# alternative to NFT spreader mat



## bushmang (Oct 23, 2009)

hello everyone i am currently in the process of finding a way to eliminate the spreader mat in an nft system. i dont like the thing cause lots of salts get stuck on the spreader and make it very difficult to flush all the minerals out. So i have been thinking about removing the spreader mat all together but i am unsure if this will work. i am u sing nutriculture grow beds. Now i have received some good advice in a previose thread but am wondering if removing the mat will kill the plants in the long run? i was thnking about a tray with net pots instead of setting them donw directly on the bed to prevent water logging or clogging of the water channels.

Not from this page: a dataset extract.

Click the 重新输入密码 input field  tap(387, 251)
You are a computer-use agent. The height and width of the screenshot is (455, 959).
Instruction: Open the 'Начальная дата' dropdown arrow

i was even debating on scrapping the film thechnique and modding my systems with sprayers and turning them into aero/nft system with no spreader mat but direct jets in the root zone on a nft nutriculture bed on a slope draining the sprayd water back into the tank.

which option u guys think would work best? for fine tasting ganja i got my yield down now im after the flavor. i use final phase and all that good stuff.


----------



## bushmang (Oct 24, 2009)

bummp...... if you have any ideas let me know thanks


----------



## drewbear (Nov 2, 2009)

Spreader mats are to assist the roots to spread out. They are also for things like lettuce which does not have significant root growth (relative to things like what you grow)

You do not need a spreader mat. 
I am also familiar with your concept of "misting" inside the nft tubes. It does work quite well, PAY ATTENTION HERE you need to learn aeroponic spray cycle. I read a post here somewhere I think they said spray for one full minute every five. Now you need timers and $$$$.

Nft is fantastic and simple. Plug pump in. Leave pump on till harvest. 
Stick with it. Once you get good you'll have the best herb in your city/county, maybe even the whole damn seaboard.


----------